Joseph Kovner, Washington, D. C., with whom was Asst. Atty. Gen., Mitchell Rogovin, for defendant. Philip R. Miller and Ira M. Langer, Washington, D. C., of counsel.

Before COWEN, Chief Judge, DURFEE, DAVIS, COLLINS, SKELTON, and NICHOLS, Judges.

OPINION

SKELTON, Judge.

This is a suit brought by the executors of the estate of Walter N. Rothschild, deceased, for the recovery of income taxes paid as the result of deficiency assessments involving the years 1955 and 1956, made by the Commissioner of Internal Revenue.* The dispute arose out of a series of transactions in which the taxpayer, Walter N. Rothschild (now deceased)1 borrowed funds to make an investment which initially would yield him a loss. However, by deducting the interest paid from ordinary income and paying capital gains tax on the profits of the investment, the taxpayer's investment yielded an after-tax profit.

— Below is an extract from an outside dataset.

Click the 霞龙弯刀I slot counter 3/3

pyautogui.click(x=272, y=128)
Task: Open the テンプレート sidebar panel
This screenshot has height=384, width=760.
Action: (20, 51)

During the years 1955 and 1956, taxpayer engaged in three separate transactions, borrowing funds (at high rates of interest) to purchase United States Treasury notes, which notes paid interest at rates substantially lower than the interest rates taxpayer agreed to pay on the borrowed funds. In each transaction, the notes purchased had had some interest coupons detached therefrom, thereby making an artificially low purchase price for the taxpayer. Therefore, taxpayer was able to acquire the Treasury notes at less than face value, so that upon their maturity, taxpayer realized a long-term capital gain. Taxpayer reported a long-term capital gain in the amount of $35,184.37 on his 1956 joint income tax return (for the first of the three transactions) and a long-term capital gain in the amount of $52,700 on his 1957 joint income tax return (for the second and third transactions). In connection with these transactions, taxpayer deducted from ordinary income, prepaid interest in the amount of $60,135.42 for the first transaction and in the amount of $93,947.78 for the second and third transactions.

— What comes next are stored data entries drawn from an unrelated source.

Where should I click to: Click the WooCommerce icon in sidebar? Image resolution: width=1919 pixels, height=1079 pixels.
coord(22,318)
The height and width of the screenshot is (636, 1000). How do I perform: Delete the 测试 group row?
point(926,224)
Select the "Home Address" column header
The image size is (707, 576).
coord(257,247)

Upon audit of taxpayer's 1955, 1956 and 1957 tax returns, the Commissioner of Internal Revenue disallowed the above interest deductions on the ground that the transactions were entered into solely for the purpose of creating interest deductions for tax purposes, and therefore the deductions were not allowable under section 163(a) of the Internal Revenue Code. The Commissioner of Internal Revenue, therefore, assessed a deficiency against the taxpayer in the amount of $51,531.09 for the year 1955 and in the amount of $58,665.61 for the year 1956.

Taxpayer timely paid the assessment and timely filed claims for refund for the relevant periods. Notices of disallowance of the claims for refund were sent to taxpayer. This suit is timely filed.

The issue is: whether interest paid for borrowed funds to be invested in a transaction which on its face yields no net pre-tax earnings but provides for a built-in economic loss (due to the fact that the interest expense is greater than the maximum possible capital gain) is deductible from ordinary income under section 163(a) of the Internal Revenue Code of 1954.

The facts surrounding the three transactions in which taxpayer participated are fully set out in the findings of fact, infra. All three transactions are substantially identical — they differ only in form, i.e., the banks used, the amounts borrowed and the time of purchase. Therefore, in the interest of simplicity, the facts of the first transaction will be briefly stated as background for this opinion, it being understood that the law is equally applicable to all three transactions.

During the relevant period, taxpayer was a man of substantial means, placing him in the vicinity of the 90 percent tax bracket. Early in 1955, taxpayer was introduced to Lawrence W. Snell, a registered securities dealer in New York City, who operated a brokerage office under the name of Lawrence W. Snell and Company at 60 Wall Street, New York, New York. The purpose of the introduction was for Snell to present taxpayer with a plan which would yield taxpayer a substantial amount of after-tax profit. Although capital gain was the primary concern of the plan presented to the taxpayer, the effectiveness of the plan depended on certain deductions from ordinary income in order to yield an after-tax profit. Snell was aware of this, and the tax consequences were fully discussed with Rothschild. In fact, without the tax deductions, the plan would be unworkable and Snell would not have approached taxpayer with the proposed transaction.

The Transaction

On December 6, 1955, taxpayer purchased from the Snell company for $1,464,815.63, a total of $1,500,000 face value United States 2% Treasury notes, due August 15, 1956. The notes so purchased had the February 15, 1956 and August 15, 1956 interest coupons detached. The Snell company had purchased the notes with the interest coupons attached, through regular channels in the established government bond market. Subsequently, it sold the coupons at a discount (to reflect the interest factor) to a third party. Thereafter, it sold the notes, without the coupons, to the taxpayer for $1,464,815.63.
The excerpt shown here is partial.